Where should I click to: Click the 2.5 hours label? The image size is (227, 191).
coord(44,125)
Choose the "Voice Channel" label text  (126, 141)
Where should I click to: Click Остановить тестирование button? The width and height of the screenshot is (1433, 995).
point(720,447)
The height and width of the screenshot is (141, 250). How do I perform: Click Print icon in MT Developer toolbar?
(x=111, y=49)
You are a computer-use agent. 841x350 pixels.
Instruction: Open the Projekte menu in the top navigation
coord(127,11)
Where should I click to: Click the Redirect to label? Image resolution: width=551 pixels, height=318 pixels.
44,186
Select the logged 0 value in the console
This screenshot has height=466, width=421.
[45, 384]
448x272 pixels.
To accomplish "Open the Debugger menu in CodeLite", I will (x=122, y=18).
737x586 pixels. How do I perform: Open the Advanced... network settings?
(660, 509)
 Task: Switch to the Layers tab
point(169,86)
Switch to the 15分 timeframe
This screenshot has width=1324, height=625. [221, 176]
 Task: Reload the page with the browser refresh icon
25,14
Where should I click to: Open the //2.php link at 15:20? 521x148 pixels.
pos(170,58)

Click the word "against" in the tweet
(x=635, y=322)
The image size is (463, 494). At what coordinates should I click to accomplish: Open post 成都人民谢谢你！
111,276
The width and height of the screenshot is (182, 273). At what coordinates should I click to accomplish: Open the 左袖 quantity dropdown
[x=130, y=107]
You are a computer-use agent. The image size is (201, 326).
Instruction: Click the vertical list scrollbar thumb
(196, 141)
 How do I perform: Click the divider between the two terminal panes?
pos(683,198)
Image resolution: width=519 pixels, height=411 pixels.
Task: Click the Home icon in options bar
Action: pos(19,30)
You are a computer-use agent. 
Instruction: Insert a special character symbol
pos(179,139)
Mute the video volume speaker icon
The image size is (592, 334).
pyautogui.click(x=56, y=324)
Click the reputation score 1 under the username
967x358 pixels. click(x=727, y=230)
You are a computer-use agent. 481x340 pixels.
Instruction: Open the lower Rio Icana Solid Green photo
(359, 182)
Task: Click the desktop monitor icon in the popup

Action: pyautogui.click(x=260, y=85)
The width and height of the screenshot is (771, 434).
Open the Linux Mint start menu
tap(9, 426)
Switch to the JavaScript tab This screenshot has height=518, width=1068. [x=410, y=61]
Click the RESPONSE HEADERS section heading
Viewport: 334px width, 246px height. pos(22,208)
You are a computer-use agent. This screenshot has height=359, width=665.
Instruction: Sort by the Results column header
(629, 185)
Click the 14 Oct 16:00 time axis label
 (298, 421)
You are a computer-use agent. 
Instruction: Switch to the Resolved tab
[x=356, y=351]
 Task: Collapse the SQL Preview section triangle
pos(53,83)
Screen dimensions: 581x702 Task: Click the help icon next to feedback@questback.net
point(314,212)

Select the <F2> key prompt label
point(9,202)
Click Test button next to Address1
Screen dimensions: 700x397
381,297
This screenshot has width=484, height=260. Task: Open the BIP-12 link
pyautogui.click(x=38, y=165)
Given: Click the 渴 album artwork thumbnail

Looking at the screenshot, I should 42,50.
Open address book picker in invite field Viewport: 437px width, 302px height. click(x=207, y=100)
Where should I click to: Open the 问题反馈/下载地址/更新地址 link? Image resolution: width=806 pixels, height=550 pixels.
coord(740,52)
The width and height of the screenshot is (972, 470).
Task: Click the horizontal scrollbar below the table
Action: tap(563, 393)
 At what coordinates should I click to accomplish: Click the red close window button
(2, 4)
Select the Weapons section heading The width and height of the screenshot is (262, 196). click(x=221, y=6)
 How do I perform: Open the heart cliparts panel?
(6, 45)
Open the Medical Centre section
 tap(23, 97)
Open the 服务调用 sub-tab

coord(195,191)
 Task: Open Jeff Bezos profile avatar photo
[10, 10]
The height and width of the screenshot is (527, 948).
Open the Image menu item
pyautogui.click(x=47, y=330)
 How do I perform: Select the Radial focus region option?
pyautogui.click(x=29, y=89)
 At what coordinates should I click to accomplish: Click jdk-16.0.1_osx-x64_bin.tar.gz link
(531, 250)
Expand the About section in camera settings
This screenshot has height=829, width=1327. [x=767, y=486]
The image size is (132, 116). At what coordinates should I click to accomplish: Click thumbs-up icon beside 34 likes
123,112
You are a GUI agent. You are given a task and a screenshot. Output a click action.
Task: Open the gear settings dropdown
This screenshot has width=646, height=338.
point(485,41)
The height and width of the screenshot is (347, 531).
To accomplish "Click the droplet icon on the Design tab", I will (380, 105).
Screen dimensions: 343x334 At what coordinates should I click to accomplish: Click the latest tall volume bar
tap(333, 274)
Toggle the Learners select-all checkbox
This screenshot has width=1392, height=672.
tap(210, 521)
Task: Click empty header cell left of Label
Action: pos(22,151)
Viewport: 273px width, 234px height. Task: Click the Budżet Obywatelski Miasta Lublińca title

—————

Only the lines from the one containing "This screenshot has width=1392, height=672." through the last line of the records above are to be reproduced, exactly and with both ends included.

**COMPLETED TASK:**
This screenshot has width=1392, height=672.
tap(210, 521)
Task: Click empty header cell left of Label
Action: pos(22,151)
Viewport: 273px width, 234px height. Task: Click the Budżet Obywatelski Miasta Lublińca title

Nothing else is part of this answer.